Who Governs? is subtitled, "Democracy and Power in an American City." The city studied in Who Governs? was New Haven, Connecticut, and the impact of Yale University on the politics of New Haven is evident throughout the book.
This is, of course, no surprise. Large institutions with significant economic power in a community tend to get what they ask for, when they make requests to locally elected officials. And in the case of Yale and New Haven, as Robert Dahl made clear in his book, those with direct ties to the University were often placed in decision making roles themselves.
The same phenomenon is visible in my town, Santa Cruz, California, and perhaps to an even greater degree. One of the more important current political controversies has revolved around the question of "who gets?" There is little or no surplus water in Santa Cruz, and the University of California, now the predominant economic power within the community, wants to grow.
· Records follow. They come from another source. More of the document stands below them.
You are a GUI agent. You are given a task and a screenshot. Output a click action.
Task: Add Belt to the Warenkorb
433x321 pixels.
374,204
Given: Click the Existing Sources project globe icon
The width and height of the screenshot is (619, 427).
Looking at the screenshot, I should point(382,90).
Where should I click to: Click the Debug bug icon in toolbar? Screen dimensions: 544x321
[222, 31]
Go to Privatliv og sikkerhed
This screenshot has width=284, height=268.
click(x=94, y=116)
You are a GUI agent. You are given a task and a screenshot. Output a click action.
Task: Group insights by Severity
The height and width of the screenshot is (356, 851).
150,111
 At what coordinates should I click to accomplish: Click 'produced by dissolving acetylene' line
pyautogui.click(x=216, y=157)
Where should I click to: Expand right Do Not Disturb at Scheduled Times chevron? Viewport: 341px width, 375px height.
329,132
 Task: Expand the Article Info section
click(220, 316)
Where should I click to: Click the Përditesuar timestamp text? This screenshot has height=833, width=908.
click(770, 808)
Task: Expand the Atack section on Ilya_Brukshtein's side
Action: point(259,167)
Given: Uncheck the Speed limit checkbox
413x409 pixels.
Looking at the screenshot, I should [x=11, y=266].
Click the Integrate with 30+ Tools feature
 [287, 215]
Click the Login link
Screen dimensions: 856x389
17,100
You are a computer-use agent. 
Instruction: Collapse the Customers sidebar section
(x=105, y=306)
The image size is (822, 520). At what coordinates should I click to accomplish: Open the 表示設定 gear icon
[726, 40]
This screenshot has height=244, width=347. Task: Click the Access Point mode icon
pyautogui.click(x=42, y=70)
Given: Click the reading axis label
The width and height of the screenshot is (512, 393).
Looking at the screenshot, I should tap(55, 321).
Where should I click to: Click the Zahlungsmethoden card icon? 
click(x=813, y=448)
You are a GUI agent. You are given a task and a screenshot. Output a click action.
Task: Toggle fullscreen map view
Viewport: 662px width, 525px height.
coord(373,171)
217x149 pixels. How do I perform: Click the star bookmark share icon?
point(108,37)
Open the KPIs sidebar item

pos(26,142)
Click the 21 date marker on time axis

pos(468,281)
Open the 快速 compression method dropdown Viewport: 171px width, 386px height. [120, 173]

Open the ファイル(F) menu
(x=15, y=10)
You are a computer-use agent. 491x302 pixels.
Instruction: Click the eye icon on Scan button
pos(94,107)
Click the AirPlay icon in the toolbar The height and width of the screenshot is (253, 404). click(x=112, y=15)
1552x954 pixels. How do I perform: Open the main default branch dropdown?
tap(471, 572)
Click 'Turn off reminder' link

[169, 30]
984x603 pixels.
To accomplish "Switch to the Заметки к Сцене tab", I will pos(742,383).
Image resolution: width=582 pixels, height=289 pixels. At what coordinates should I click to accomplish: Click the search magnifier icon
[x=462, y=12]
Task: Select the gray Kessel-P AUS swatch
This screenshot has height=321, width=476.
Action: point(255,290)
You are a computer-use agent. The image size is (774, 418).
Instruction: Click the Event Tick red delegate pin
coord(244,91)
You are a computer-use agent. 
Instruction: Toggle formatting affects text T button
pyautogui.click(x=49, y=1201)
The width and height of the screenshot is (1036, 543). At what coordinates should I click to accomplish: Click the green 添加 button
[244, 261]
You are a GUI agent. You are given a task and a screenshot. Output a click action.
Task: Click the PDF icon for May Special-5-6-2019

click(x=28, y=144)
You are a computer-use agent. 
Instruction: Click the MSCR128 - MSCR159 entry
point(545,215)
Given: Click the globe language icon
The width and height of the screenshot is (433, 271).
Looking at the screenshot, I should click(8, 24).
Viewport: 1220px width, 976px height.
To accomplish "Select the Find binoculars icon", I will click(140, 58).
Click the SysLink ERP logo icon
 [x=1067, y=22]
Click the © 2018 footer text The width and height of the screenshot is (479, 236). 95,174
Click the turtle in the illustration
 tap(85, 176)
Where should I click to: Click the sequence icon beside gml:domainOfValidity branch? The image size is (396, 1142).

In order to be able to grow, the University needs the City's remaining surplus water, and then some.
Despite significant (and from my point of view, justified) concerns that giving the University what it wants will have an adverse impact on both the natural environment and on all of the non-University customers of the City's water system, the University has so far been victorious in its efforts to have the City provide a new commitment of scarce water supplies, to fuel new University growth.
A sociological/political/economic analysis of the Santa Cruz City Council (along the lines of some of the work done by Robert Dahl in Who Governs?) would show that the current Santa Cruz City Council reflects a very closely-tied relationship to the University. There are seven City Council Members. Four or five of them are directly receiving individual or family income from the University for current work, or in connection with their own or a family member's past employment. Those two or three Council Members who do not have a current or past employment relationship with the University went to school there.